## Document
___

Charles James Hogarth (1869-1945) was a British soldier and prolific translator from Russian, who wrote as C. J. Hogarth. He translated work by writers including Dostoevsky, Tolstoy, Gogol, Turgenev, Maxim Gorky, Ivan Goncharov, Ivan Shmelev, Ivan Nazhivin, V. O. Klyuchevsky, Henryk Sienkiewicz and Alexandra Kollontai.

Life
Hogarth was born on 7 December 1869, and educated at Charterhouse School. He joined the Highland Light Infantry in 1890, but retired in 1891. In 1900-1901 he fought in the Second Boer War for the 1st Railway Pioneer Regiment, Scott's Sharpshooters and the Cape Special Police. By 1904 he was living in Scarborough.

He died on 5 April 1945.

___

## Problem A
According to the biography of C. J. Hogarth, which regiment did he join in 1890?
## Problem B
Reproduce word for word the part of the C. J. Hogarth biography between "Charles James Hogarth" and "and Alexandra Kollontai.", inclusive.

## Data extract
___

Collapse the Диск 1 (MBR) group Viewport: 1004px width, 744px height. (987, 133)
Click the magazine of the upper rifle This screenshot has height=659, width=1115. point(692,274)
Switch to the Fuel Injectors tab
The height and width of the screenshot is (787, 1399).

___

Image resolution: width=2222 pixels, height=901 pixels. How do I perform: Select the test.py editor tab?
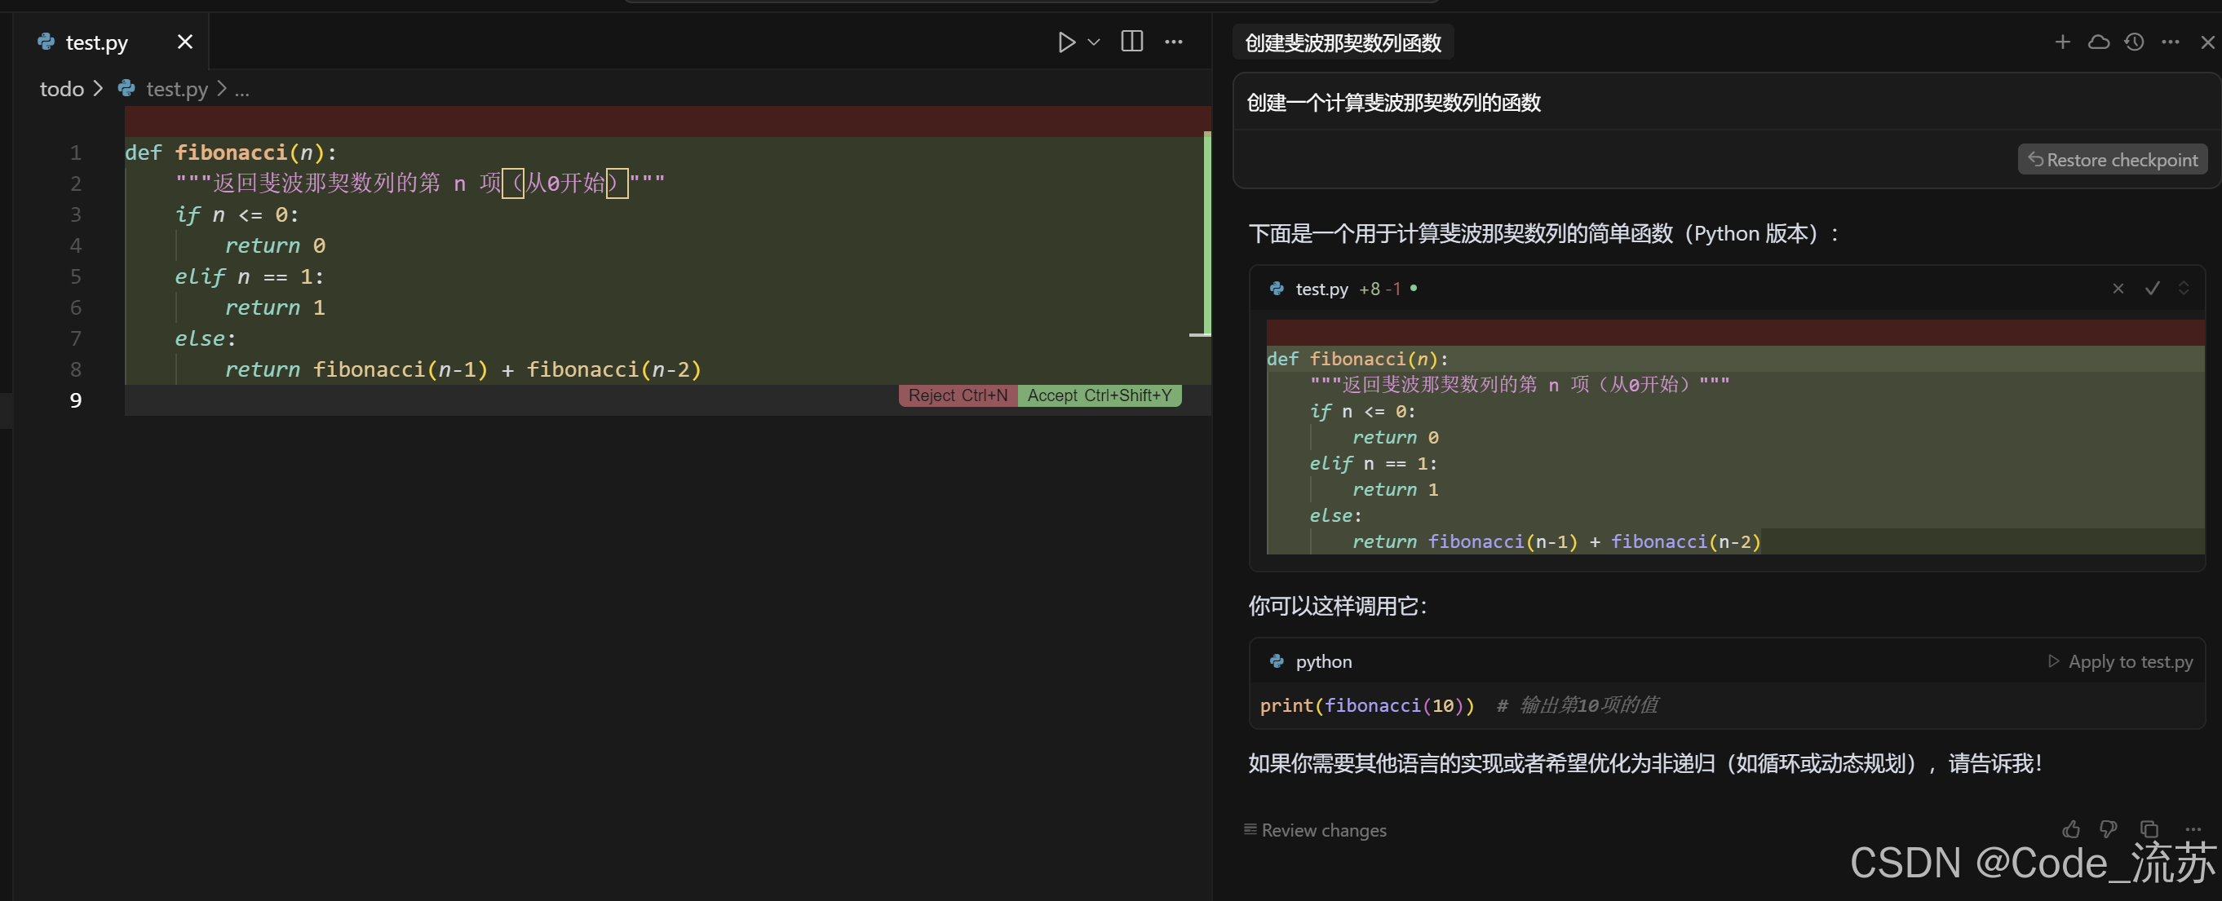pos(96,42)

___

## Task solution A
The Highland Light Infantry.

## Task solution B
Charles James Hogarth (1869-1945) was a British soldier and prolific translator from Russian, who wrote as C. J. Hogarth. He translated work by writers including Dostoevsky, Tolstoy, Gogol, Turgenev, Maxim Gorky, Ivan Goncharov, Ivan Shmelev, Ivan Nazhivin, V. O. Klyuchevsky, Henryk Sienkiewicz and Alexandra Kollontai.